WHITE: The most frequently mentioned color in Revelation is white, which always symbolizes spiritual purity. In particular, white garments symbolize the personal holiness of the wearer (Rev 3:4–5; 4:4; 7:9; 19:14). The garments of Christ and other divine beings are naturally white (see Dan 7:9; Matt 17:2; 28:3; Mark 9:3, 29; 16:5; Acts 1:10), but the garments of saints and martyrs are made white (ironically) by bleaching away scarlet sins in the red blood of the lamb (Rev 7:13–14; compare Isa 1:18).
JEWEL TONES: Both God’s throne and the new Jerusalem are bedazzled with gems and metals of every hue and brilliance (Rev 4; 21:9–27).
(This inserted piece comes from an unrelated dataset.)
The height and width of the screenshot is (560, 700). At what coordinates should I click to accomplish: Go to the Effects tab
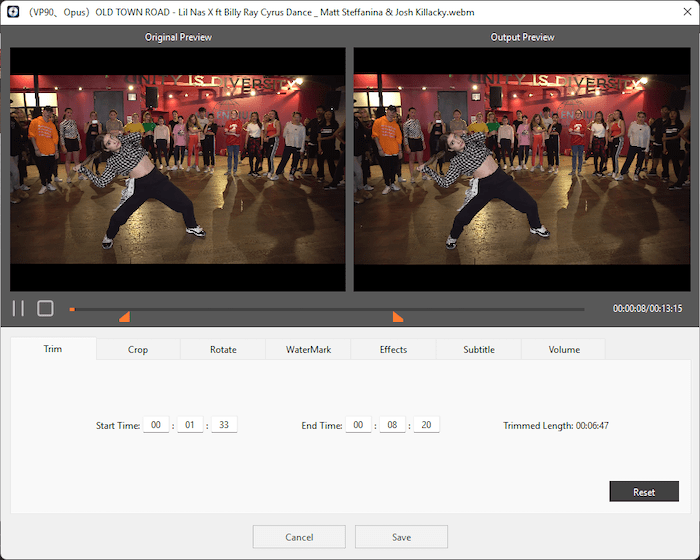click(x=393, y=349)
This explosion of jewelry is not meant to portray the unimaginable wealth of God, but rather His indescribable glory: There is no wealth when the whole world is yours and everything in it (Deut 10:14). In the Old Testament, brilliant gems are seen when the elders of Israel dine with God on His mountain (Exod 28:20) and when Ezekiel sees the chariot and throne of God (Ezek 1:16; 10:9). The angel who reveals visions to Daniel and the “guardian cherub” that Ezekiel describes being cast out of heaven are similarly encrusted with jewels (Dan 10:6; Ezek 28:13). These precious and semiprecious stones were the most brilliantly colorful substances known to the ancient world.
The book of Revelation is, above all, a vision. As such, it ranks the Apostle John among the greatest visual artists of all time, even though his palette is filled with words—not paints. Each intricate detail of every scene and portrait he draws transcends mere decoration: It is a symbol, pregnant with meaning.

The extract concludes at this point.